Rethinking Christmas Gift-Giving
December 1, 2002 - A lawsuit in the early 1980s attempted to stop the city of Pawtucket, R.I., from including a Nativity scene in its annual Christmas display. The case, titled Lynch v. Donnelly, ended up before the U.S. Supreme Court, which issued a ruling in March of 1984.
by Larry Burkett
Thankfully, the city won the right to continue displaying the creche, but in its ruling, the high court repeatedly associated Christmas with "tradition" in America.
Supreme Court Justice Sandra Day O'Connor wrote, "The display celebrates a public holiday, and no one contends that declaration of that holiday is understood to be an endorsement of religion. The holiday itself has very strong secular components and traditions. ... The creche is a traditional symbol of the holiday that is very commonly displayed along with purely secular symbols, as it was in Pawtucket."

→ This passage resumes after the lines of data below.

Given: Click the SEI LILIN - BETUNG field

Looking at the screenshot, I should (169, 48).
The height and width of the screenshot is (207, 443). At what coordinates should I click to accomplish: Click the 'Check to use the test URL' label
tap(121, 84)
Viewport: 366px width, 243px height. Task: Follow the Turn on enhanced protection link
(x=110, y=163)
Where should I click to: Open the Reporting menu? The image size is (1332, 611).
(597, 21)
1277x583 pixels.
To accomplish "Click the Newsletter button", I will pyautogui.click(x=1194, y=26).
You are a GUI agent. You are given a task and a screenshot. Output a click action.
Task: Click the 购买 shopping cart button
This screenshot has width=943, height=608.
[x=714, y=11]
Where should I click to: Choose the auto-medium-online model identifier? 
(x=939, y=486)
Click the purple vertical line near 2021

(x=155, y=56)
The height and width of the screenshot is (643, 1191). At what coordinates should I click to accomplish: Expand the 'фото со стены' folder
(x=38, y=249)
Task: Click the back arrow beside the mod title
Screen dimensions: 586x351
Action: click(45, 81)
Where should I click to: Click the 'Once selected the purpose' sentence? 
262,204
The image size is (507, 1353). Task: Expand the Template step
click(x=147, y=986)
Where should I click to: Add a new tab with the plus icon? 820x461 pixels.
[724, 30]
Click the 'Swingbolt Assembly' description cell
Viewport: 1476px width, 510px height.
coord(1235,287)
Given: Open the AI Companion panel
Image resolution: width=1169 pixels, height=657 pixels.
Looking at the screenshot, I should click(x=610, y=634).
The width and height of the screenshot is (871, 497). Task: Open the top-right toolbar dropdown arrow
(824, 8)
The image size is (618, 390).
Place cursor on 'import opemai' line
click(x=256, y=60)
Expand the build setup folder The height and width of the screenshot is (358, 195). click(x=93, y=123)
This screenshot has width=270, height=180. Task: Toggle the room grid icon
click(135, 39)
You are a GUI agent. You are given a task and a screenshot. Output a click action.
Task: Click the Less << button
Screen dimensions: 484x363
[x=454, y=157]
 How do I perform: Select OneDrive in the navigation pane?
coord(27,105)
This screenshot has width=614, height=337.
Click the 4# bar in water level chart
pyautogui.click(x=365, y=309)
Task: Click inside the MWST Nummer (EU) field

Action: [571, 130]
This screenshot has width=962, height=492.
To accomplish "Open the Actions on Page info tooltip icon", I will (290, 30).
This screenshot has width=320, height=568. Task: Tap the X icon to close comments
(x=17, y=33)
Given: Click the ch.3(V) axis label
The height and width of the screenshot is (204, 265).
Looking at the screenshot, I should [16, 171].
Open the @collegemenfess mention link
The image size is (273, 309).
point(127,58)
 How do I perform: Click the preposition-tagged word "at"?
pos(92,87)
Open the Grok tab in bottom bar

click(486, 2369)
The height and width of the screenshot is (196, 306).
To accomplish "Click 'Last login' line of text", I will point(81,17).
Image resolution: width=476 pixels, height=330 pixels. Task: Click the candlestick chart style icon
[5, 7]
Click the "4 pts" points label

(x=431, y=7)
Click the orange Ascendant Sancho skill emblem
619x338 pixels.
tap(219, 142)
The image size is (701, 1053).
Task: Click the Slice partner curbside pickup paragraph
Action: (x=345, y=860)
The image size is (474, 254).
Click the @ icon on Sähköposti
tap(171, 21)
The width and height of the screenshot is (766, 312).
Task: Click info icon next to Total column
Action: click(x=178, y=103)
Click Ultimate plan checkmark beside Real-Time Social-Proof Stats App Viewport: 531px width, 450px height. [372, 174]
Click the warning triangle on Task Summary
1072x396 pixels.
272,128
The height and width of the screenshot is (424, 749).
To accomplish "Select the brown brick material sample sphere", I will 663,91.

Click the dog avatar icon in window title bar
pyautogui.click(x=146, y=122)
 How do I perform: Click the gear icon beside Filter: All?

What an indictment of American Christianity that our Lord's birth and the symbols surrounding that birth are associated with tradition. But sadly, Christmas has largely become a commercial tradition. That commercialism is centered around gift-giving, which isn't necessarily wrong until people indulge. For example, some people will actually go into debt to buy expensive gifts they can't afford and their families don't need.
Cardweb.com says American consumers charged more than $120 billion to their credit cards between Thanksgiving and Christmas of last year, waiting until the last minute to buy gifts. And when we're stressed or pressed for time, we have a tendency to overspend.
A study by the International Mass Retail Association says the typical household spent $1,130 for holiday gifts in 2001, much higher than the $863 they expected to spend when they were polled in October, before the Christmas rush began.
Sadly, it has become difficult for many people to meet the time and monetary demands of Christmas, which should be a season of peace and reflection on the most important birth in history. It also should be a season of close fellowship and sharing in the needs of others. This sharing should be an extension of our practices during the previous 364 days, not something we do once a year.
The Tragedy of Commercialism
Instead of a caring-sharing time, Christmas has become a season of depression for those who are lonely or cannot afford the latest indulgences.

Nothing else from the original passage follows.